FOM: lagrangian pebbles
Reuben Hersh
rhersh at math.unm.edu
Wed Mar 18 18:26:10 EST 1998
I haven't studied number theory since my prelims at Courant,
so I'll take an easier example.
3 + 6 = 9
This is a theorem in PA and also in the 2d grade.
Say we know the solar system has 3 inner planets (mercury, venus,
earth) and 6 outer ones (mars, jupiter, saturn, neptune, uranus, pluto.)
Then we can conclude that there are 9 planets in the solar system.
Futhermore, since we are pretty sure the solar system is older than
homo sapiens, there were 9 planets in the solar system before anybody
knew about it.
No problem with any of that.
But now Prof.

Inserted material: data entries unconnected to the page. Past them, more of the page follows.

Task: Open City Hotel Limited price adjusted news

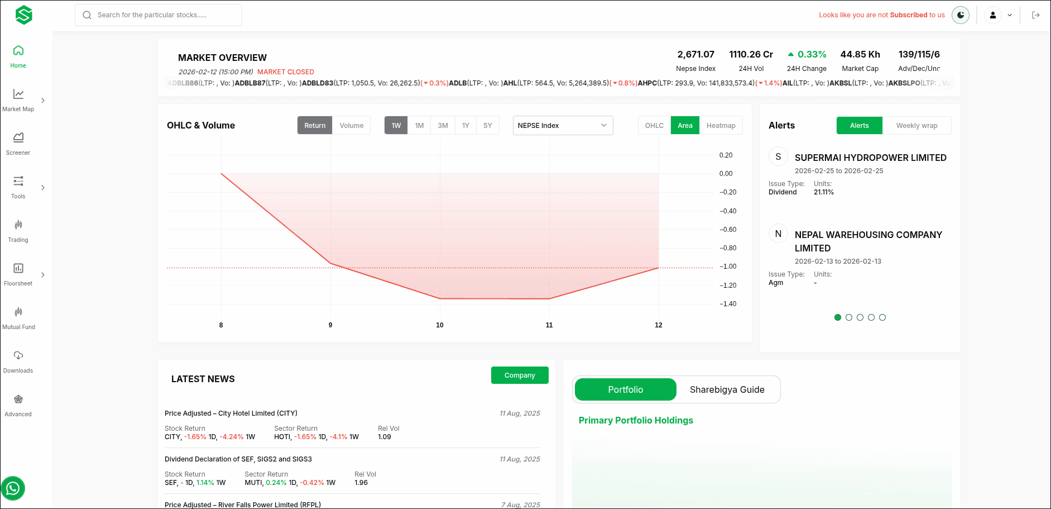Action: [231, 413]
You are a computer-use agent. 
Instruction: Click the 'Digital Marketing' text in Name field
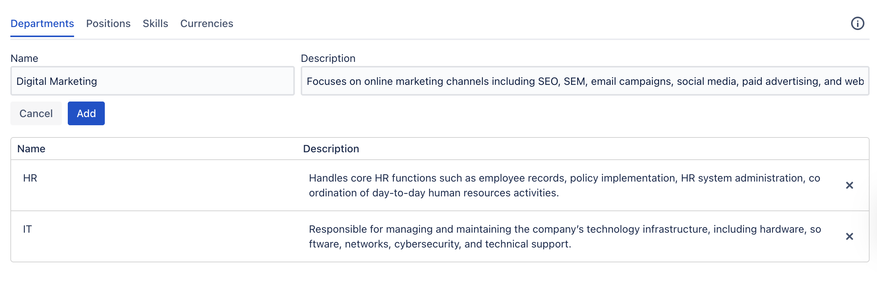click(x=57, y=81)
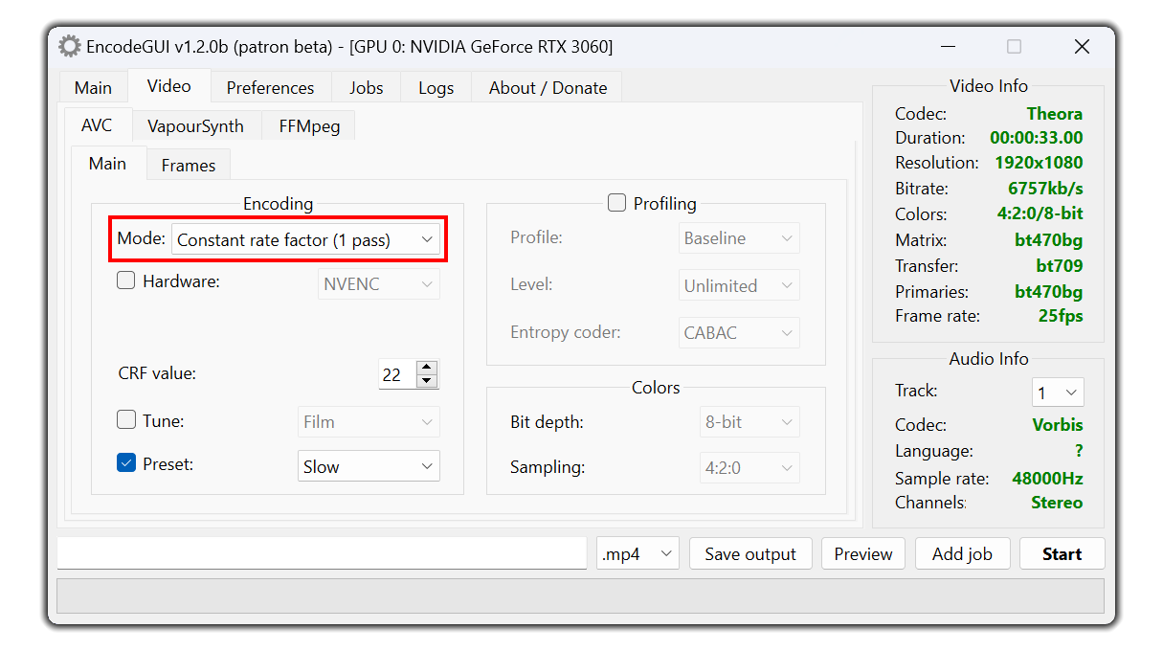1163x651 pixels.
Task: Select the VapourSynth sub-tab
Action: pyautogui.click(x=195, y=126)
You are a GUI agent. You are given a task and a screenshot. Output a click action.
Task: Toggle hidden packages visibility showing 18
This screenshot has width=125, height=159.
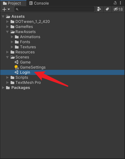pos(118,9)
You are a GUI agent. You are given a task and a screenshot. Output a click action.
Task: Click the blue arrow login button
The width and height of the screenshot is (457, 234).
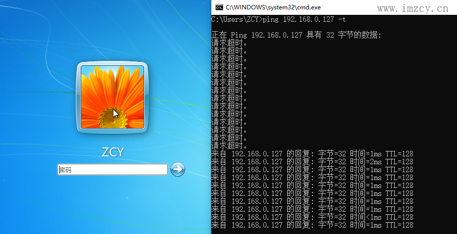[x=177, y=169]
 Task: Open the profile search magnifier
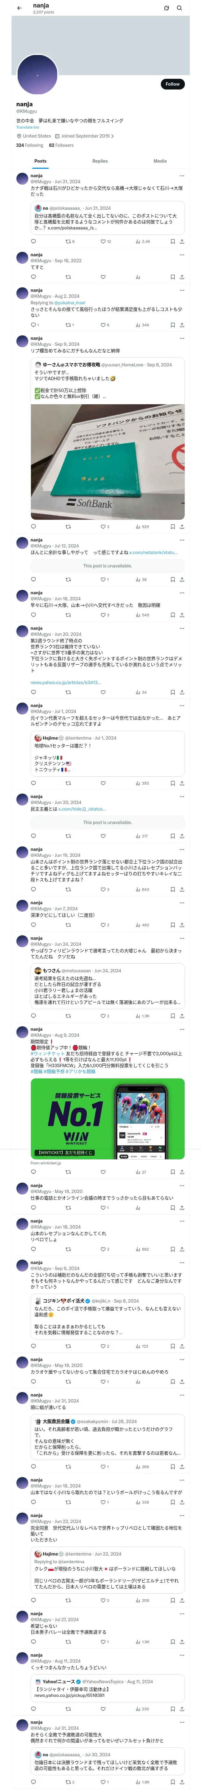tap(180, 8)
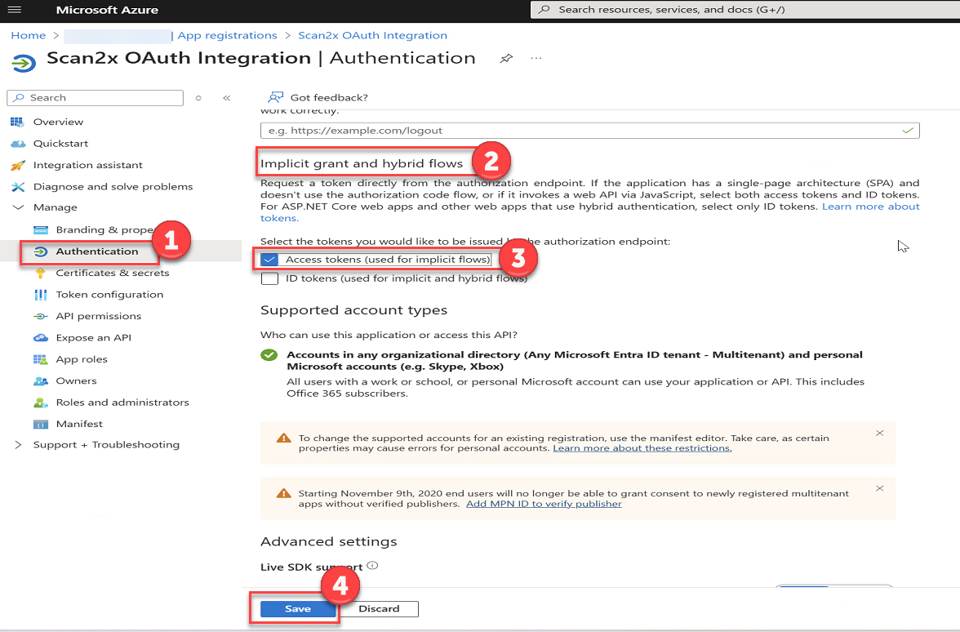This screenshot has height=632, width=960.
Task: Dismiss the manifest editor warning banner
Action: 879,433
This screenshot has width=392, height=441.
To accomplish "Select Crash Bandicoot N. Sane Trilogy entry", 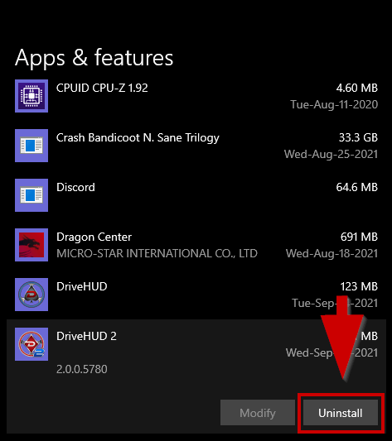I will coord(138,138).
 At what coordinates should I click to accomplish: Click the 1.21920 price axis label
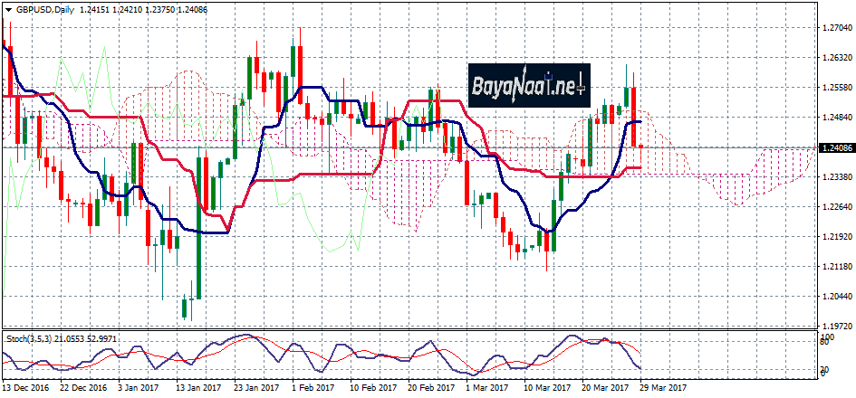pos(836,237)
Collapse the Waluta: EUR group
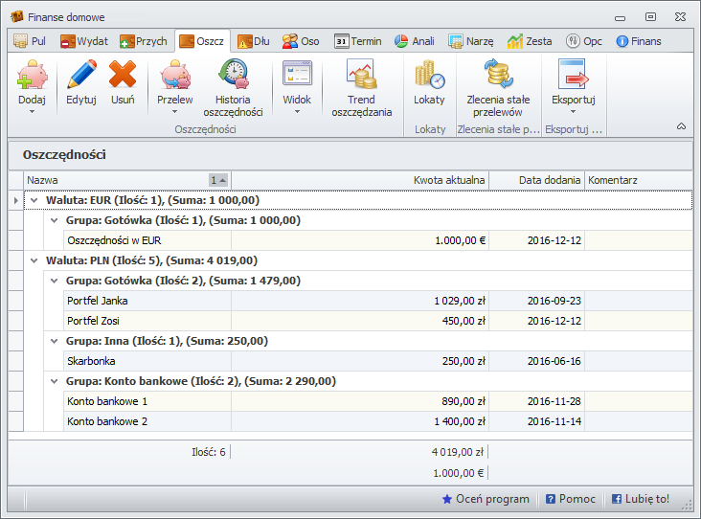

P. (for Platonist) says this shows that the number
9 (not to mention 6 and 3) "existed" before there were any people.
If there were 9 planets, doesn't that mean there was the number 9?
It seems to me that here we have an important confusion, between
an adjective and a noun. 9 as in nine planets is an adjective
(Watch out! Here comes V.P., "shocked" at an "elementary blunder.")
9 as in the number 9 is a noun.
9 as in nine planets is a counting number. It's part of
what Bunge calls "protophysics." Our language for talking
about physical reality. It does not take much reflection to
see that while there is no largest counting number, no sharp
upper bound, it is easy to write down a numerical expression
than which every actual act of counting that ever takes place
will be much smaller.
On the other hand, as we know, the noun numbers, as in PA or
in the 2d grade, are infinitely many, and have no upper bound
(no fair dragging in an aleph!)
So the counting numbers and the pure numbers (noun numbers)
are not the same thing. Of course they are closely
related, historically, psychologically, and in every act
of practical computation . Nevertheless, they ain't the
same. The noun numbers, or the pure numbers, are
our invention, as much as the reals, the complexes, the
quaternions, Clifford numbers, square and rectangular matrices,
semi-infinite and infinite matrices.....
The counting numbers are part of nature, in the same
sense that mass, volume, etc. are part of nature.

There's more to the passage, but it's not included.